> Problem 1: Print the stretch of the Henry Morgan TV preview from "Familiar Faces: Ioan" through "partner, Jo Martinez.", word for word.
> Problem 2: Write what comes next in the Henry Morgan TV preview, starting after its final sentence.

Vital Signs…DVR or DNR
Tuesday @ 10:00PM, ABC
Premieres September 22nd (with replay on regular night, September 23)
Henry Morgan cannot die. He does not know why, so he devotes his life to the study of dead bodies and chronicles his own deaths in detail in order to better understand this curse. This existence usually involves a lot of moving around, but things have been pretty steady in his current life as New York City Medical Examiner. That is, until he is the victim of a subway crash that kills everyone on board except for himself, and he quickly becomes the police’s prime suspect in the driver’s murder. Add to this a mysterious caller who seems to know too much about Henry and his curse, and Henry starts to think about skipping town. In the end, Henry manages to dodge suspicion, find the real killer, and become the dedicated ME for Detective Jo Martinez.
Familiar Faces: Ioan Gruffudd (Fantastic 4: Rise of the Silver Surfer, Ringer) stars as our immortal hero. The always enjoyable Judd Hirsch (Taxi, Numb3ers) steps in as Henry’s only friend, Abe, who is in on the secret, and Alana De La Garza (Law and Order, CSI: Miami) plays the suspicious cop turned partner, Jo Martinez.

> Supplied data:

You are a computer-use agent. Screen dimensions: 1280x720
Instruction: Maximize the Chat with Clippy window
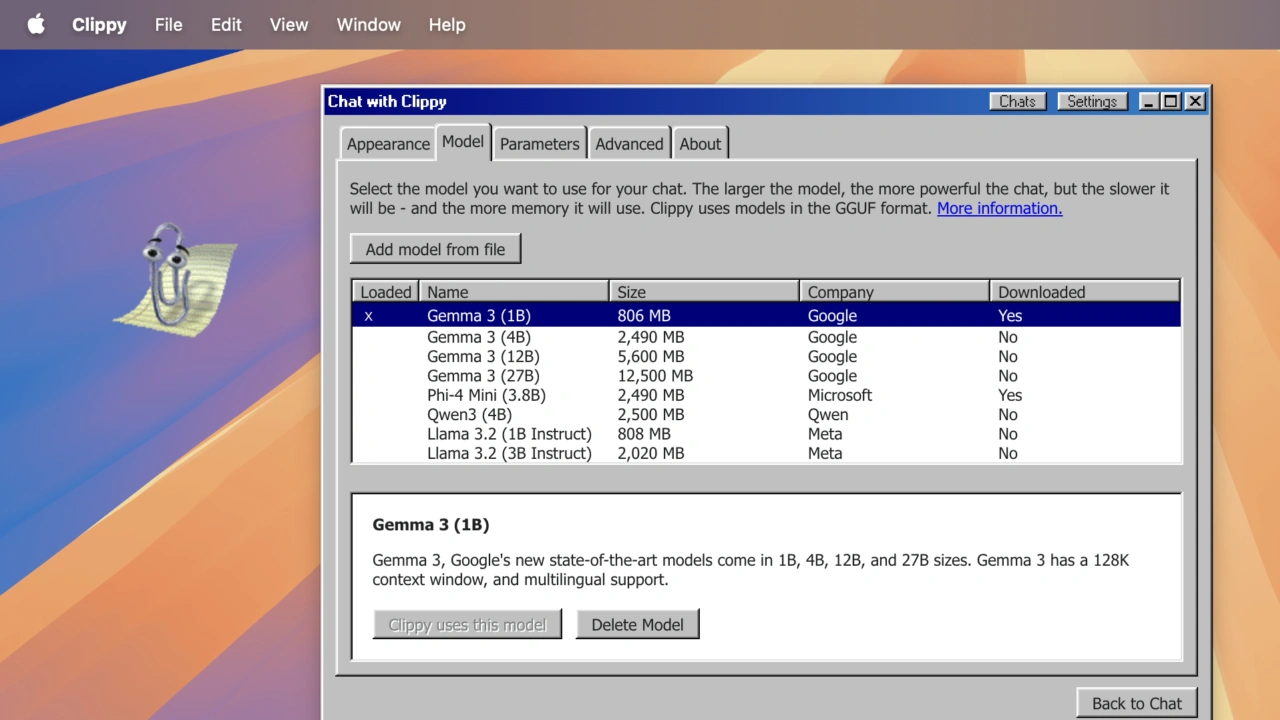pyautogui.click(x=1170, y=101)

> Written reply 1:
Familiar Faces: Ioan Gruffudd (Fantastic 4: Rise of the Silver Surfer, Ringer) stars as our immortal hero. The always enjoyable Judd Hirsch (Taxi, Numb3ers) steps in as Henry’s only friend, Abe, who is in on the secret, and Alana De La Garza (Law and Order, CSI: Miami) plays the suspicious cop turned partner, Jo Martinez.

> Written reply 2:
This Reminds Me: Of Rizzoli and Isles and Sleepy Hollow. You have the ME who solves crimes with a cop. You have the historical backstory along with the questions of how and why this man can be in the modern world today. You would think two popular television shows would be even better when combined, but the math doesn’t quite work out that way. Maybe with more time to settle in?
Other Aspects to Consider: As a medical examiner and detective, Henry’s methods are a bit unorthodox. Like when he needs to figure out what type of poison was used, so he infects himself with the blood to experience it himself. Much faster than waiting for toxicology results. These methods add a bit of interest to the proceedings, but are pretty far-fetched. Of course, we are watching a show about a man cursed to eternal life, so what were you expecting?
Also of interest is the dialogue, which runs hokey at times, poking much fun at death and Henry’s predicament. Multiple quips about dying had me guffawing far more than I should have (such as “Hang me once, shame on you; hang me twice…” take on a classic), but I imagine such clichéd utterances could wear thin with other viewers pretty quickly.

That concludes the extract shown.